● What the exercise asks
Copy out the records between the line holding "Given: Open Vendor Profile menu item" and the line holding "pyautogui.click(x=652, y=13)", both included, keeping each line the same as it appears.

---- Data entries

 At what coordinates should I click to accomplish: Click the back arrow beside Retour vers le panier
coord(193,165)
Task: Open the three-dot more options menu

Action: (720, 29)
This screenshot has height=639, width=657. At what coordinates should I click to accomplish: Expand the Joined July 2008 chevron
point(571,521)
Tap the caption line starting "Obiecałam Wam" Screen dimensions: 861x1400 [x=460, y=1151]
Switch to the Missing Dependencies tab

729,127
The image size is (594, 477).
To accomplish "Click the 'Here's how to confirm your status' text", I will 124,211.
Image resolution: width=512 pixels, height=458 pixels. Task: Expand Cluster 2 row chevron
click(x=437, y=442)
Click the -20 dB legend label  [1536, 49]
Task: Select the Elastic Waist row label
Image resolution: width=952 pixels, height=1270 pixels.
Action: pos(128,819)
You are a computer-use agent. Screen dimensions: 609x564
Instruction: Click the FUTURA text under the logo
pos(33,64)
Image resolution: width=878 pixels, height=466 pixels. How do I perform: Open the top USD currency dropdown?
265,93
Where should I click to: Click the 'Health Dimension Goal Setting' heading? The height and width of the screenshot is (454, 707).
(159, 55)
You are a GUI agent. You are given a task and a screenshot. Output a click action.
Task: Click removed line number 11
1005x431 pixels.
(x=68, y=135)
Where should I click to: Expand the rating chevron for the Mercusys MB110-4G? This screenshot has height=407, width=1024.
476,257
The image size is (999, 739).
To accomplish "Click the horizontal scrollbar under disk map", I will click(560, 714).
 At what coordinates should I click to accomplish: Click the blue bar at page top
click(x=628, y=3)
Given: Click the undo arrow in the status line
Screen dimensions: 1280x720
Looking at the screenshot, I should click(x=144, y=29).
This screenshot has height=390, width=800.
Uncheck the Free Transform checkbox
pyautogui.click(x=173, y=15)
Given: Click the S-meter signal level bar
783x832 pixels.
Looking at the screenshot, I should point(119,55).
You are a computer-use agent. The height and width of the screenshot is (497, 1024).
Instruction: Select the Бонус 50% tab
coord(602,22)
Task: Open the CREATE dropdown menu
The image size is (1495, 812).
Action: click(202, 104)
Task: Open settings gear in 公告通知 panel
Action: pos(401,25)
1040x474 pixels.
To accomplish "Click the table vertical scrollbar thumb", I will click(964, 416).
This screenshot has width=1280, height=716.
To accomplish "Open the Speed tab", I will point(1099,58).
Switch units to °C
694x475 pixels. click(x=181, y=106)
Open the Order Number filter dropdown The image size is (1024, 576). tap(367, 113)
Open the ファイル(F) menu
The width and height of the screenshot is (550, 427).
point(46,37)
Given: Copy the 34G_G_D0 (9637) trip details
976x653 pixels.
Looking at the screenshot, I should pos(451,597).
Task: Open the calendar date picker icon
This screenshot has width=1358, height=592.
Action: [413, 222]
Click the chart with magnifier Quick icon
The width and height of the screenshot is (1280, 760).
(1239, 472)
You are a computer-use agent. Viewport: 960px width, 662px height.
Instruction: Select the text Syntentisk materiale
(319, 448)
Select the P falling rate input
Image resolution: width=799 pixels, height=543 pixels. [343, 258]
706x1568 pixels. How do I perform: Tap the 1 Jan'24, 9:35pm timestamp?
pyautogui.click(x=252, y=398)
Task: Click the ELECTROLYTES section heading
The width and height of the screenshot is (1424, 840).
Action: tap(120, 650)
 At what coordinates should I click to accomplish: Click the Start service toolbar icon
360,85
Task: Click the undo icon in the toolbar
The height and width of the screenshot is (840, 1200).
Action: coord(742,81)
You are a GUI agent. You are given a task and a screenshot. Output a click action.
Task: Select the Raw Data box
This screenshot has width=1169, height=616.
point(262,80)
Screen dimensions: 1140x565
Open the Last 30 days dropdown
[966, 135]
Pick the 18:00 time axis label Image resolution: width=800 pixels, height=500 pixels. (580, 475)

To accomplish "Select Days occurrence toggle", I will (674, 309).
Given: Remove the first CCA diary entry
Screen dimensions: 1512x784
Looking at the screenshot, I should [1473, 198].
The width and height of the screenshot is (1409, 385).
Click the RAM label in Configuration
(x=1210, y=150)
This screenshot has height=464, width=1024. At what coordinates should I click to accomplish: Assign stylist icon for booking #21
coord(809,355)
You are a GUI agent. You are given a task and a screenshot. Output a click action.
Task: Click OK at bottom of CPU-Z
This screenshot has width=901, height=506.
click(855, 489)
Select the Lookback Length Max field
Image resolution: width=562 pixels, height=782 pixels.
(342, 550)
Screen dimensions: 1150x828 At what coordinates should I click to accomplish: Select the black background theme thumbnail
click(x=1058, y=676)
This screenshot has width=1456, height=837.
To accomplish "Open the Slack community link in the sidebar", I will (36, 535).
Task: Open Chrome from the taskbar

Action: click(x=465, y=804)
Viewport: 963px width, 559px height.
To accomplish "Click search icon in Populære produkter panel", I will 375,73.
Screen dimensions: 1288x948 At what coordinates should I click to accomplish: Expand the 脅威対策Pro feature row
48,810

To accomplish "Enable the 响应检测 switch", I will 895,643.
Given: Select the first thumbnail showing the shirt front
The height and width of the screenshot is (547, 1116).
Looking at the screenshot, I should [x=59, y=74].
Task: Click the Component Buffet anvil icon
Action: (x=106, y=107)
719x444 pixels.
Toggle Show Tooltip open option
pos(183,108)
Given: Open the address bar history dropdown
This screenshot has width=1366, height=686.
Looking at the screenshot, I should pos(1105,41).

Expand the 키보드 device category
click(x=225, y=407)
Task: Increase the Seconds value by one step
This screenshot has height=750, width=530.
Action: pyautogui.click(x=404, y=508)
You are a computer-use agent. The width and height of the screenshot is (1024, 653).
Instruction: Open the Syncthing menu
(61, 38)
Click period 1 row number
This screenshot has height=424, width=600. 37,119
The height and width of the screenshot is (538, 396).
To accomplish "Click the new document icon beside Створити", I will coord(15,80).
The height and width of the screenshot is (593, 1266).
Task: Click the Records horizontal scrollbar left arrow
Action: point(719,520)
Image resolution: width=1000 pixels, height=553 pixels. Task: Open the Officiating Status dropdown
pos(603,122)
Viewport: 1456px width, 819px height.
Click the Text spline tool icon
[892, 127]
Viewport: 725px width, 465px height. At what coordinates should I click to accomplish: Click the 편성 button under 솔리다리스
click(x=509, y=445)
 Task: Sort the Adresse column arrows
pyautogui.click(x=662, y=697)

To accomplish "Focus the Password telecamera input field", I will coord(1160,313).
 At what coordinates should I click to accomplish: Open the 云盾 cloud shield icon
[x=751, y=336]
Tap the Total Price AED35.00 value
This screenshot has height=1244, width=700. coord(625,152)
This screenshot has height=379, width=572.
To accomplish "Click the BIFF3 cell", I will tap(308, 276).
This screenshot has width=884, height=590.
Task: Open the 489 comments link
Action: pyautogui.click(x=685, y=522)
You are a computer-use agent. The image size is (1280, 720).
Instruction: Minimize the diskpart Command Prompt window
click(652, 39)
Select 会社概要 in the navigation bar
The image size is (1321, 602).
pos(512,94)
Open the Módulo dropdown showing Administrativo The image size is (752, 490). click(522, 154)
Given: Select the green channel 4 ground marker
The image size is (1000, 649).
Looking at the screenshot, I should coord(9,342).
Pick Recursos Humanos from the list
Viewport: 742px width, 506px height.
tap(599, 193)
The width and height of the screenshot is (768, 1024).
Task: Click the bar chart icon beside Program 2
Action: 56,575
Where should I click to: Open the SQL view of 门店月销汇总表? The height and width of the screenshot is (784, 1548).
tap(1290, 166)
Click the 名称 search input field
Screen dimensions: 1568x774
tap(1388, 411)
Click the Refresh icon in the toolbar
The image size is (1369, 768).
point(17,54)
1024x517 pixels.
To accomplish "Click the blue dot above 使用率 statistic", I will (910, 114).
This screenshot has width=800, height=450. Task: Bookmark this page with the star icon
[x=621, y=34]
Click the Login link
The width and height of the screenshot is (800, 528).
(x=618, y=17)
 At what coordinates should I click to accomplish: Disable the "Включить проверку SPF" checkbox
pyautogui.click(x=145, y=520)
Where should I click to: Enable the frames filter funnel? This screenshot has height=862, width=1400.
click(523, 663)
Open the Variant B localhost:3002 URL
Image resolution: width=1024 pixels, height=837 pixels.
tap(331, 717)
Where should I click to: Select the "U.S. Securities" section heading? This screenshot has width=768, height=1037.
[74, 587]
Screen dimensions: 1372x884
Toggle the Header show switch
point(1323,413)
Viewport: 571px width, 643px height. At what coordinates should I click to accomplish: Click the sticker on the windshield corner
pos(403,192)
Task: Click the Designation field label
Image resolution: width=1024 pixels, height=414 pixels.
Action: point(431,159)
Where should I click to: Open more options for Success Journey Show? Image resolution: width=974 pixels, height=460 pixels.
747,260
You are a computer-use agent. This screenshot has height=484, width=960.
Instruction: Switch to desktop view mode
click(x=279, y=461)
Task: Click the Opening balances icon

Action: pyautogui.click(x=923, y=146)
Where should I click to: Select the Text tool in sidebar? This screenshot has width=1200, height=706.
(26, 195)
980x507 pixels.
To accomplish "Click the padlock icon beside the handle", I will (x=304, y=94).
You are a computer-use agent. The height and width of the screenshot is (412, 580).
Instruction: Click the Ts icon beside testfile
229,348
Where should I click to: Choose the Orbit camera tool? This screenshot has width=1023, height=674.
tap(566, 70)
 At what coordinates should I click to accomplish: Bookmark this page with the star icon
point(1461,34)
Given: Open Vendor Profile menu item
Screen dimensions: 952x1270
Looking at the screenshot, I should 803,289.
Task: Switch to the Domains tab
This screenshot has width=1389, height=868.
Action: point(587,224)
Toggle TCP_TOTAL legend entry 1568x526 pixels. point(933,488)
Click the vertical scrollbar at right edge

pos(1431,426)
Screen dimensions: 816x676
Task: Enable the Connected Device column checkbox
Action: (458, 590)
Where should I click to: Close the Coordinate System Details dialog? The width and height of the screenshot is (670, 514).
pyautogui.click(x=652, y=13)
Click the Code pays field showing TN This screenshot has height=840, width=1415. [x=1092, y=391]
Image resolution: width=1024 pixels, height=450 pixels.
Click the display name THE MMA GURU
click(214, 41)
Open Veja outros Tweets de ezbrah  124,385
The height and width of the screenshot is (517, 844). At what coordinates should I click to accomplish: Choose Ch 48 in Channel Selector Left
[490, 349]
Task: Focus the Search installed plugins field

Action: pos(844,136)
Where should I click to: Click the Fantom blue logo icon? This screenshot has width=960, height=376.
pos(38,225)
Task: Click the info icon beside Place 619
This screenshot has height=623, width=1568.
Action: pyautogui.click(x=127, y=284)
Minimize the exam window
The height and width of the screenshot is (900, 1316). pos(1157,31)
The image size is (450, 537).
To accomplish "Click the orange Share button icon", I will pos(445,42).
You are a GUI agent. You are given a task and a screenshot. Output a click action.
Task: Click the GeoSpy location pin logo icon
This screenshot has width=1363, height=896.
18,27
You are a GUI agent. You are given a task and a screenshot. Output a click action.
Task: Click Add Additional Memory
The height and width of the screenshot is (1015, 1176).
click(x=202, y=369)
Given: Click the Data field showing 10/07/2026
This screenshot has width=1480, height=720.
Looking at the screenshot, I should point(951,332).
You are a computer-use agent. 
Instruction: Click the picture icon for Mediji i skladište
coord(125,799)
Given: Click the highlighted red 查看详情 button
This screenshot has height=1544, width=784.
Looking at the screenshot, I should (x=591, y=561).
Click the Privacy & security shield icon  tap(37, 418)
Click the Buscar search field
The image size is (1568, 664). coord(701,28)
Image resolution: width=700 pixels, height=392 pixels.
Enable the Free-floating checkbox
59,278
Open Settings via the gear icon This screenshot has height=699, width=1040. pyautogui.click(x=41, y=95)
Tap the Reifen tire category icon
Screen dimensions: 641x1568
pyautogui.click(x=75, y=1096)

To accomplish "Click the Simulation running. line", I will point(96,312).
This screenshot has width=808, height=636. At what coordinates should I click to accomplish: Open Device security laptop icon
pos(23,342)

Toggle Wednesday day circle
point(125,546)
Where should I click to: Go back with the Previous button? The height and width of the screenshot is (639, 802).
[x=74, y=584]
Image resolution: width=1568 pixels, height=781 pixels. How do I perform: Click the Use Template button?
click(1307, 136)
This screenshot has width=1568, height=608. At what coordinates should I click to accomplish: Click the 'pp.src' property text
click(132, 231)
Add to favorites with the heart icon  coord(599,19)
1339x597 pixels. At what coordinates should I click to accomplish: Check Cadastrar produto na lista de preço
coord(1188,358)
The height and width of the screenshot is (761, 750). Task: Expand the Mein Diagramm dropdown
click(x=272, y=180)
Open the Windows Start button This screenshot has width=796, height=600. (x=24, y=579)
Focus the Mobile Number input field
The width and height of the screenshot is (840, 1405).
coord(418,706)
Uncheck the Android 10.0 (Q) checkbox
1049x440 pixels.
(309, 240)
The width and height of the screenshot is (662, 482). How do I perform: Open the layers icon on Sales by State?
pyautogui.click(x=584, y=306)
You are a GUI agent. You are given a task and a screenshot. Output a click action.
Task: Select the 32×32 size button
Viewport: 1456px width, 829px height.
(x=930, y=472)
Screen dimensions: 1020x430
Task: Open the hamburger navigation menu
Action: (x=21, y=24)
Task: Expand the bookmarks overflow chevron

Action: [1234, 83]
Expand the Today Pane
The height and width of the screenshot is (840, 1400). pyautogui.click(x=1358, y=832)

--------

● The result
Given: Open Vendor Profile menu item
Screen dimensions: 952x1270
Looking at the screenshot, I should 803,289.
Task: Switch to the Domains tab
This screenshot has width=1389, height=868.
Action: point(587,224)
Toggle TCP_TOTAL legend entry 1568x526 pixels. point(933,488)
Click the vertical scrollbar at right edge

pos(1431,426)
Screen dimensions: 816x676
Task: Enable the Connected Device column checkbox
Action: (458, 590)
Where should I click to: Close the Coordinate System Details dialog? The width and height of the screenshot is (670, 514).
pyautogui.click(x=652, y=13)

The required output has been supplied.